Even the path to that crash was bumpy: hours after it started testing its self-driving cars in December, the California Department of Motor Vehicles told it to halt because it hadn't received the proper permit. Instead of complying, Uber sent its fleet to Arizona.

California's DMV, which granted Uber approval for testing earlier this month, is "contacting Uber and working with our partners in law enforcement to find out more about the crash involving a self-driving vehicle in Arizona," says Calif. DMV spokeswoman Jessica Gonzalez.

Uber, which was founded in 2009 and is now valued at close to $70 billion, became the biggest startup in history thanks in part to playing hardball with drivers, municipalities and state officials.

Its contentious relationship with its drivers is well-documented, with many filing lawsuits to be considered employees in order to receive better pay and some benefits. But those have paled next to damaging allegations about a male-chauvinist company culture that resulted in CEO Travis Kalanick going on the hunt for a chief operating officer while former U.S. attorney general Eric Holder conducts an internal investigation.

Uber CEO Travis Kalanick

Last month, Uber admitted that it would stop using a technology called Greyball, first reported by The New York Times, to deceive city officials who wanted to take rides in an attempt to regulate the service.

Uber ultimately has little choice but to continue its feverish quest for proprietary self-driving tech. Although the private company's finances are a mystery, industry experts question whether the company is subsidizing rides to grow market share, much as it did recently in a failed attempt to break into the Didi Chuxing-controlled Chinese market.

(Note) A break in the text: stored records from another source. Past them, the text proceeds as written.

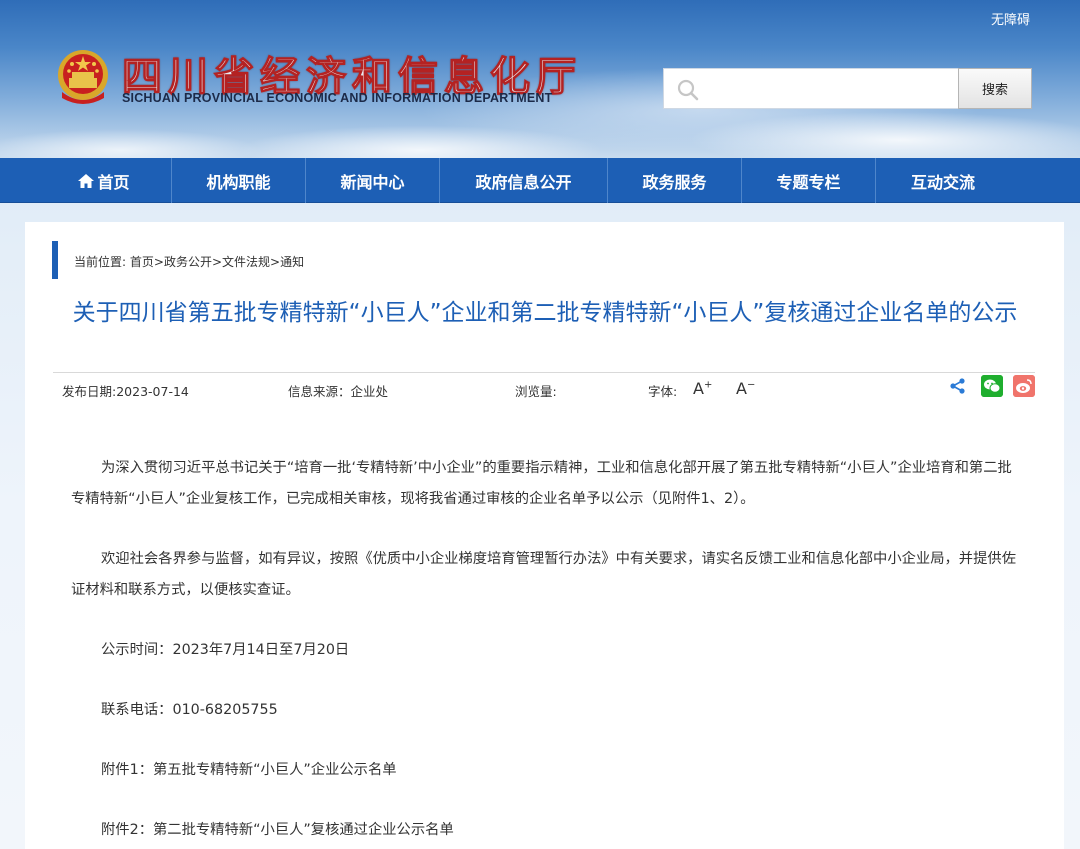  I want to click on search-box, so click(811, 88).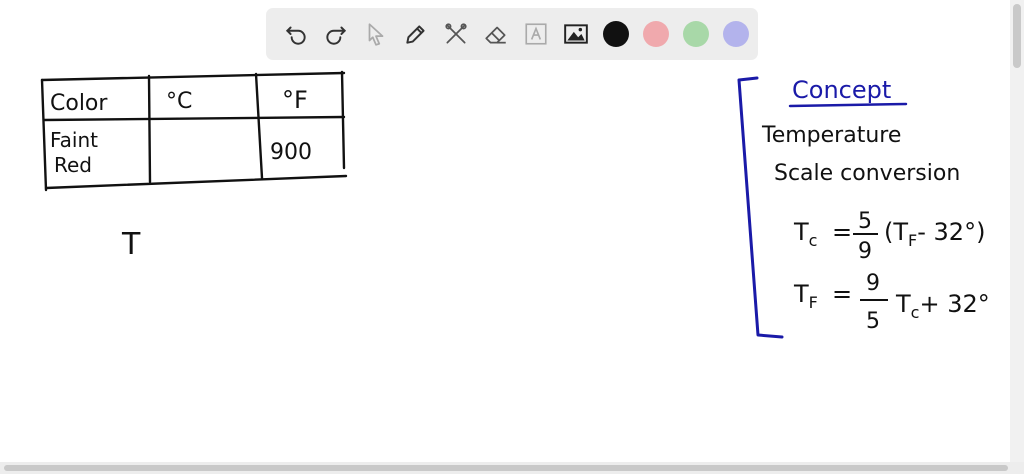 The height and width of the screenshot is (474, 1024). I want to click on concept-line1: Temperature, so click(831, 136). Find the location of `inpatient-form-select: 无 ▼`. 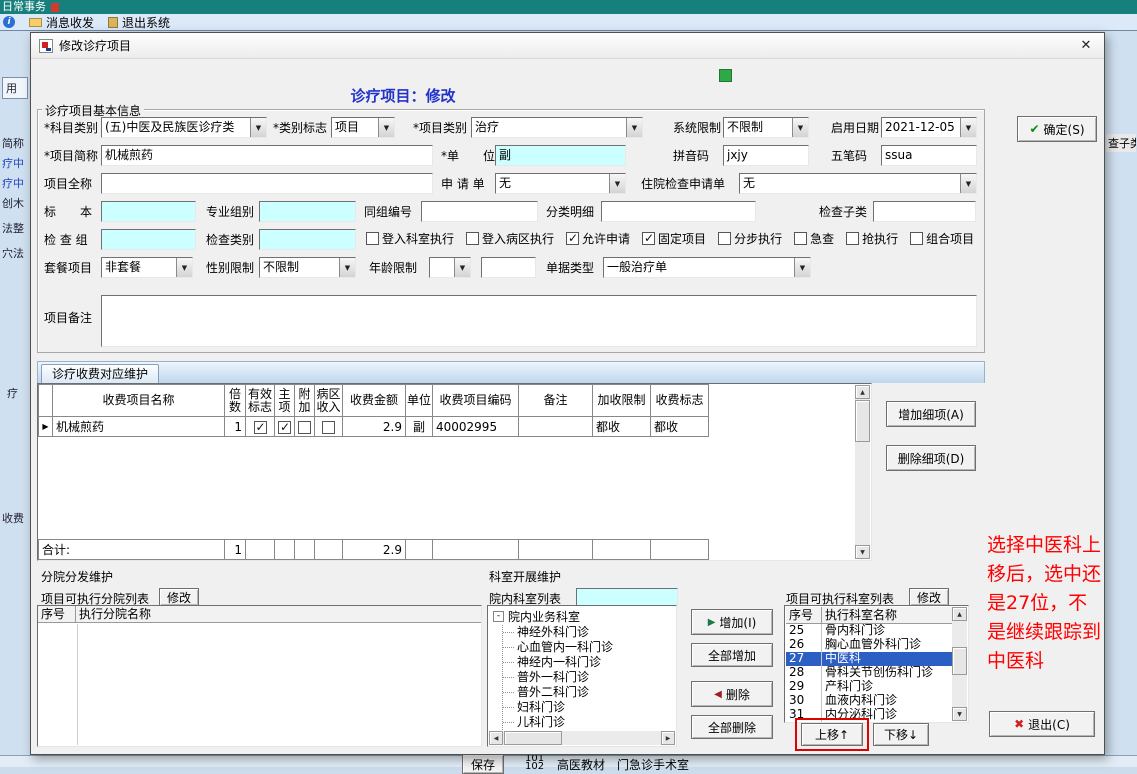

inpatient-form-select: 无 ▼ is located at coordinates (858, 184).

Eliminating the driver would improve Uber's business model, but significantly less so if that self-driving technology had to be purchased from a competitor.

"Uber remains a huge player (in autonomous car research) just given that huge valuation alone," says Brauer. "But they're also not the only ones working on this stuff."

There is also, for Brauer, a strong sense of comeuppance in the Arizona accident.

"They've had this irreverent, shoot from the hip attitude about so many things, saying they'll just hire their way into this or buy their way into it or they'll ignore the (state) rules," he says. "It just makes me think that if you're Travis, and you're 40 and are worth tens of billions, maybe you have an overblown sense of what you can do. We will see."